Algorithm for fast waveform generation w/ amplitude control

This isn't really a question, but a code example that folks might find useful. Might be old hat / obvious to some of you, but I had to implement a fast(ish), arbitrary waveform generator with amplitude scaling for a recent project, so I thought I'd share what I came up with :slight_smile:

Generating an "analog" waveform from a microcontroller usually is done by storing one period of the waveform as samples in an array. You set up a timer (or variable delay loop, etc.), and have a loop / interrupt that fetches & outputs the next point from the array each time around (starting over when it reaches the end). That sample can then be written out to e.g. a DAC or PWM register.

The speed (frequency) the waveform is output at can be varied by changing the timer speed or delay loop value. But adding arbitrary amplitude control is less straightforward. You could store a copy of the waveform at every amplitude (wastes memory), or perform division to downscale the waveform (slooow!). Neither is ideal, so here is what I ended up doing instead to provide linear variable amplitude with only one wave table:

It's pretty well known that you can quickly multiply or divide by powers of 2 in binary by just shifting the bits left or right (similar to multiplying or dividing by 10 by moving the decimal point). For example, if I have a binary value and want to scale it to 1/2, 1/4 or 1/8, that's pretty easy:

value >> 1; /* 1/2 /
value >> 2; /
1/4 /
value >> 3; /
1/8 */

You can abstract this idea a little bit for non-power-of-2 values, as long as they can be expressed as the sum of some power-of-2 values you can generate. So, intermediate values like 3/8 are also easy (add the 1/4 result and the 1/8 result).
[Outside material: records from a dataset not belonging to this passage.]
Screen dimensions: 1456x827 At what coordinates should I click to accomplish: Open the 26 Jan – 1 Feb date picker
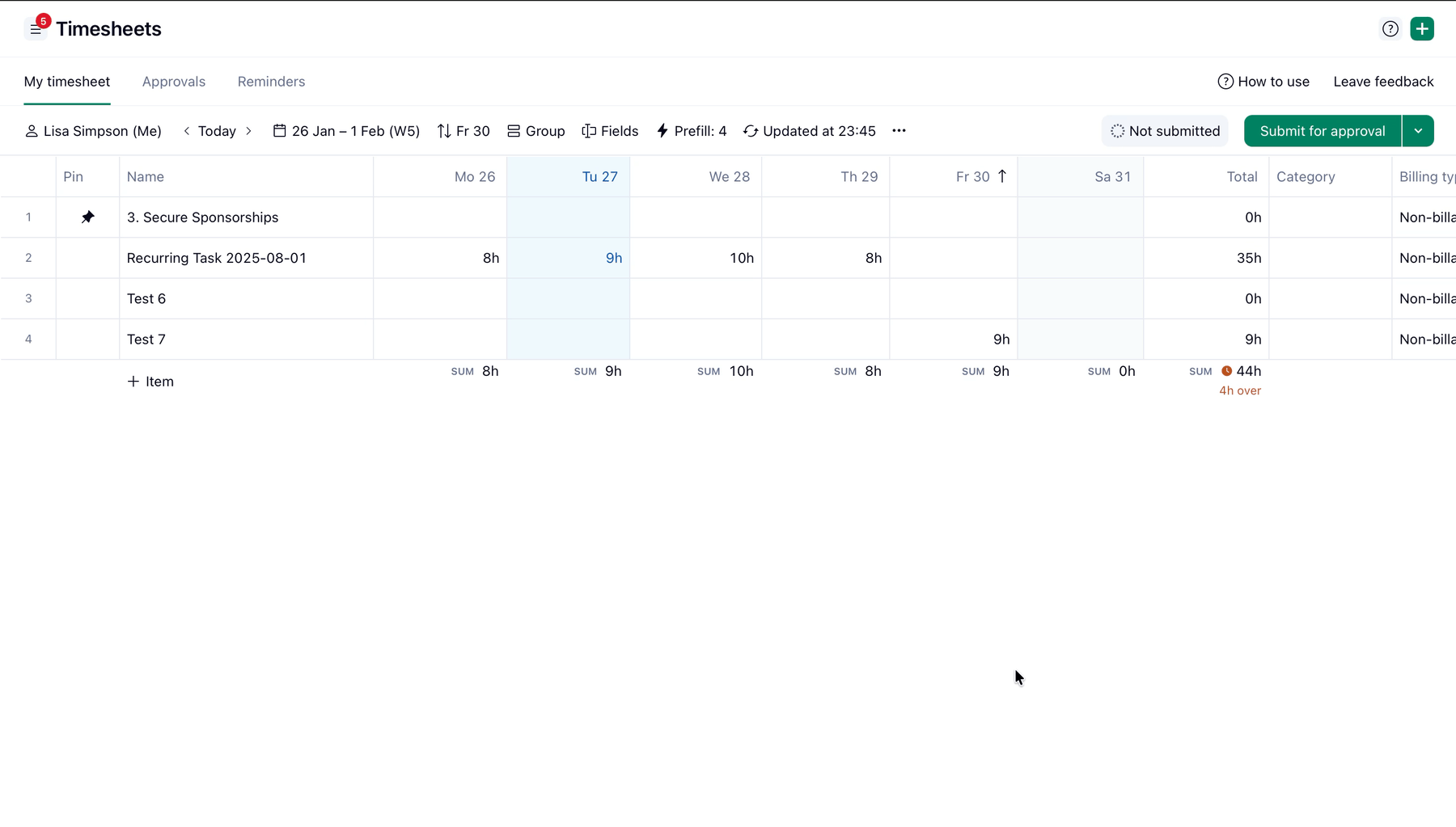click(346, 131)
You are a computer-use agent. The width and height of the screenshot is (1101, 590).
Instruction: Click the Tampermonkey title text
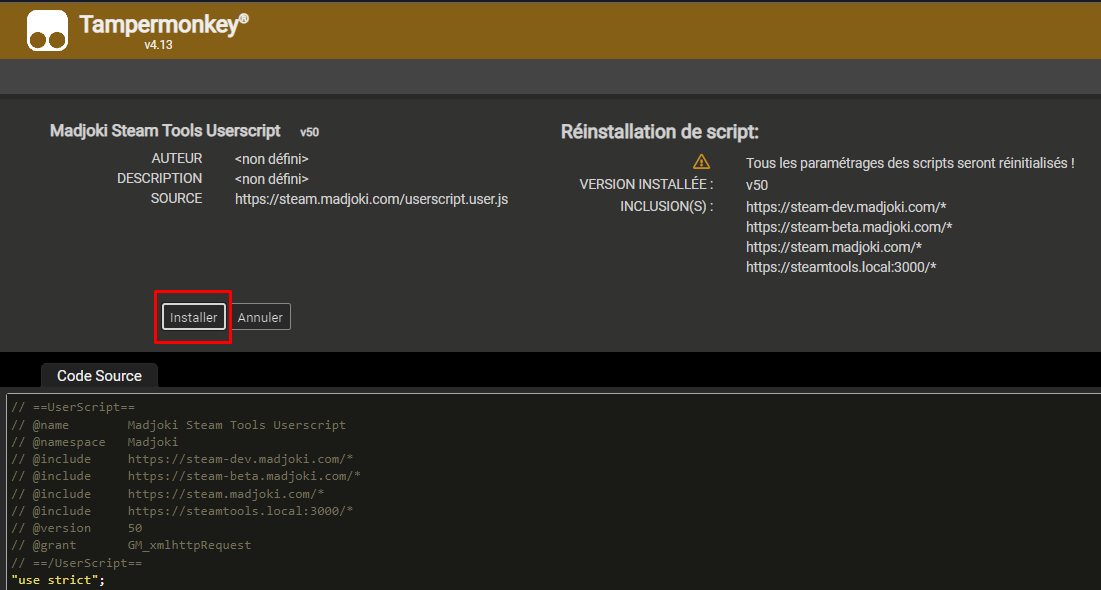tap(162, 25)
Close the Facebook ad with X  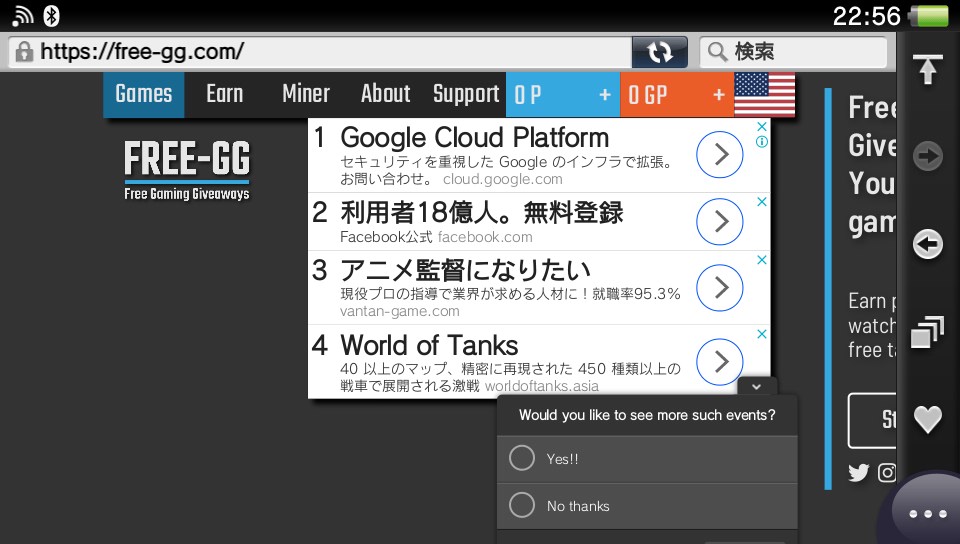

Think of each power-of-2 division as a tap that can be turned off and on at will to contribute (or not) to the final result.

To control mixing all these divisions without a hairy mess of if(...) statements, I created a small array of values, one for each 'tap' needed and the same size (e.g. byte, int, etc.) as the samples from the table. In this example (16 amplitudes), it takes 4 divisions/taps.

byte ampl[4];

To set an amplitude, a set_amplitude(a) function takes the amplitude value, a, passed in, and for each bit in that value, sets the corresponding ampl[] tap to either all ones or all zeros. E.g., if I passed in amplitude 5 (that's 0000 0101 in binary), the ampl[] array values would be set to {0x00, 0xFF, 0x00, 0xFF} (since there are only 4 taps, the unused upper bits of a are ignored).

In the waveform generator loop, instead of simply fetching the next table value and spitting it out, for each ampl[] tap the fetched value is shifted right by 1 bit (divided by 2), ANDed with the corresponding tap value, and the result added to the final output value. ANDing any bit with a 1 will leave it unchanged, while ANDing any bit with 0 results in 0. So, anything ANDed with an all-ones tap is unchanged, and anything with an all-zeros tap gives 0.

Instead of e.g.

byte sample_out = table[i];
i++;

the loop does:

sample_out = ((table[i] & ampl[3]) >> 1) + ((table[i] & ampl[2]) >> 2) + ((table[i] & ampl[1]) >> 3) + ((table[i] & ampl[0]) >> 4);

This provides 16 linear amplitude steps at the cost of only 1 bitwise AND, 1 bitshift and 1 addition per tap. I don't know how GCC would optimize the above statement; the 'by hand' equivalent might look like:

temp = table[i] >> 1;
sample_out = temp & ampl[3];
temp = temp >> 1;
sample_out += temp & ampl[2];
temp = temp >> 1;
sample_out += temp & ampl[1];
temp = temp >> 1;
sample_out += temp & ampl[0];

giving a waveform generator loop with 16 linear ampltidue steps for only a handful of extra clock cycles. In addition, the number of cycles used is the same regardless of the sample data or amplitude / taps in use, avoiding jitter in the waveform output.

The speed (frequency) the waveform is output at can be varied by changing the timer speed or delay loop value

Or you can use a fixed frequency and a phase accumulator.

True. But this would make for a pretty big wavetable; I needed to keep it small in order to fit all of the waveforms and the rest of the code (generating waveforms was just a small part of the project).

For anyone wondering, the "phase accumulator" approach as I understand it is to use a much larger table (more points), keep the speed of the timer constant and set the output frequency by skipping a certain # of points each time (the # of points skipped determines the frequency).